(Text shown):
Press Release

Watsonville RNs Hold Holiday Picket for Safer Patient Care

For Immediate Release

Dozens of Registered Nurses from Watsonville Community Hospital joined a holiday picket Thursday, December 23 to protest patient care problems throughout the facility.  
 
The nurses say patient safety at the hospital has been compromised by management’s refusal to follow California’s lifesaving safe nurse to patient ratio law, with patients not receiving appropriate coverage when nurses take their legally-protected meals or breaks.  
 
Very ill patients do not receive the level of nursing care they are entitled to assert the RNs because they say the hospital refuses to adjust the ratios by patient acuity.
 
Watsonville, which is owned by the large, Tennessee-based, for-profit hospital chain, Community Health Systems, has refused to consider the nurses’ proposals for safer staffing.
 
Tim Thomas, RN, a nurse leader at Watsonville, spoke at a brief rally on the picket line and criticized CHS for stalling on the nurses’ efforts to improve staffing. The nurses will continue the fight for their patients for as long as necessary, Thomas said.
 
RNs represented by NNU affiliate the Pennsylvania Association of Staff Nurses and Allied Professionals are also fighting CHS  over many of the same issues of corporate management cutting corners on patient care. The Pennsylvania RNs held a  one-day strike December 23 at Wilkes-Barre General Hospital, a CHS facility, in Wilkes-Barre, Pa.

(Exercise description): Continue the press release about the Watsonville nurses' holiday picket from the point where it ends.

(Source data):
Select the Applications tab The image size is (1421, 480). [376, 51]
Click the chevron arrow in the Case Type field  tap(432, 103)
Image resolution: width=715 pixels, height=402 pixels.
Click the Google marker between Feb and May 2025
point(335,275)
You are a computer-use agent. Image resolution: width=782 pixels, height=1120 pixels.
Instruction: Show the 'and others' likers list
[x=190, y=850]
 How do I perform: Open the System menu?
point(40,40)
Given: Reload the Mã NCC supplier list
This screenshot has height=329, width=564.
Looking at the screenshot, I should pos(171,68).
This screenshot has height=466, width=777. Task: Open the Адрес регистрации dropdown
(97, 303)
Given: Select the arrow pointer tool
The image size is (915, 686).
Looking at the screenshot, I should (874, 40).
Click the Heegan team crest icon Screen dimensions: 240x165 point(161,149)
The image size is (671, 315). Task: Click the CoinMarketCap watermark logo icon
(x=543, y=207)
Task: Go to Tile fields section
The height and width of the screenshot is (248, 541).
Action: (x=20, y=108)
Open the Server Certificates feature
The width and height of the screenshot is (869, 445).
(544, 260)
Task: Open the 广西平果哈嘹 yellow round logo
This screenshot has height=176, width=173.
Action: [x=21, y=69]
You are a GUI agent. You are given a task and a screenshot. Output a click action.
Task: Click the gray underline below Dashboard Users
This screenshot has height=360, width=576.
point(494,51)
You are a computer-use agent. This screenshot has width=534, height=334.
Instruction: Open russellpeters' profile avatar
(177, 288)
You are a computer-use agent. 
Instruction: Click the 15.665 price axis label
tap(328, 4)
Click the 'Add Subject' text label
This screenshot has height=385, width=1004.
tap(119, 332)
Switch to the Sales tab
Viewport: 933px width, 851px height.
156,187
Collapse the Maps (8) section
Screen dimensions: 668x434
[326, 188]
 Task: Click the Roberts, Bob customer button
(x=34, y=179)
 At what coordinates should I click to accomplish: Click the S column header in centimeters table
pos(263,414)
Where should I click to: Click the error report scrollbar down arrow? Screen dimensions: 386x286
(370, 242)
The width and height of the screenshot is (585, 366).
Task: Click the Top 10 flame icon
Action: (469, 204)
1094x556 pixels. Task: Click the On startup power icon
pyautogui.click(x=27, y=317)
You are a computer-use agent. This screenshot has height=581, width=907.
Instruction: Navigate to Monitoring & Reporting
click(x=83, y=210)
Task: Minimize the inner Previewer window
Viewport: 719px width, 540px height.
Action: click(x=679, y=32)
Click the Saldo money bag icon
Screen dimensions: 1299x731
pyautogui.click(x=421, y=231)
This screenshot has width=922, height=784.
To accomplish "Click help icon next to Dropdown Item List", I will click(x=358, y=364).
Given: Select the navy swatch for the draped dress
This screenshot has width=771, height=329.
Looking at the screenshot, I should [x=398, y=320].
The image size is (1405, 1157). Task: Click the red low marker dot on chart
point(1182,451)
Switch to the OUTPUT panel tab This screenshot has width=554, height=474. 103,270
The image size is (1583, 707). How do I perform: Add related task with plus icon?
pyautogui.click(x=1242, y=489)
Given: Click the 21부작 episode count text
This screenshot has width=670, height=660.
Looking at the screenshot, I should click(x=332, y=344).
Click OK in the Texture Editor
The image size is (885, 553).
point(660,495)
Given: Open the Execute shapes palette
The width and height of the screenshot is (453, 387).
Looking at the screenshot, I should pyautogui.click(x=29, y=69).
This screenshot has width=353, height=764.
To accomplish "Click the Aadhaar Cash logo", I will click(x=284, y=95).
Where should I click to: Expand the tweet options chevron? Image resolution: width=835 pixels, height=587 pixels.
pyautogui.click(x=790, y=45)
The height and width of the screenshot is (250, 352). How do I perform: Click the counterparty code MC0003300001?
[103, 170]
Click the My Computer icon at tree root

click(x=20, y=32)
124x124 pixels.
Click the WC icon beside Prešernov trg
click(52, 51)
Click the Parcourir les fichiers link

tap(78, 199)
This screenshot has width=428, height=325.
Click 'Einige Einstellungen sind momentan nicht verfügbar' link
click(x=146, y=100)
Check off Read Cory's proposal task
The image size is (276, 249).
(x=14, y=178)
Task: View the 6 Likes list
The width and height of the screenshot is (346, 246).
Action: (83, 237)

(Expected output):
 
“As a nurse, I am obligated to stand up and advocate for my patients however I can.  I know that patient care and patient safety has been de-emphasized by management at Watsonville Community Hospital, which instead is trying to skirt the law and cutback on nurses,” said Mary Kelly, a Medical-Surgical unit RN at Watsonville.
 
“The worst part of it all is that while our hospital in Watsonville acts as if there’s not enough money to take care of patients appropriately, there is enough money for the hospital owners to offer $3.3 billion for Tenet Healthcare. Shouldn’t Community Health Systems—one of the richest hospital chains in the country—focus first on taking care of the patients they already have?” asked Sandy Flanagan, an RN in the neo-natal ICU at the facility.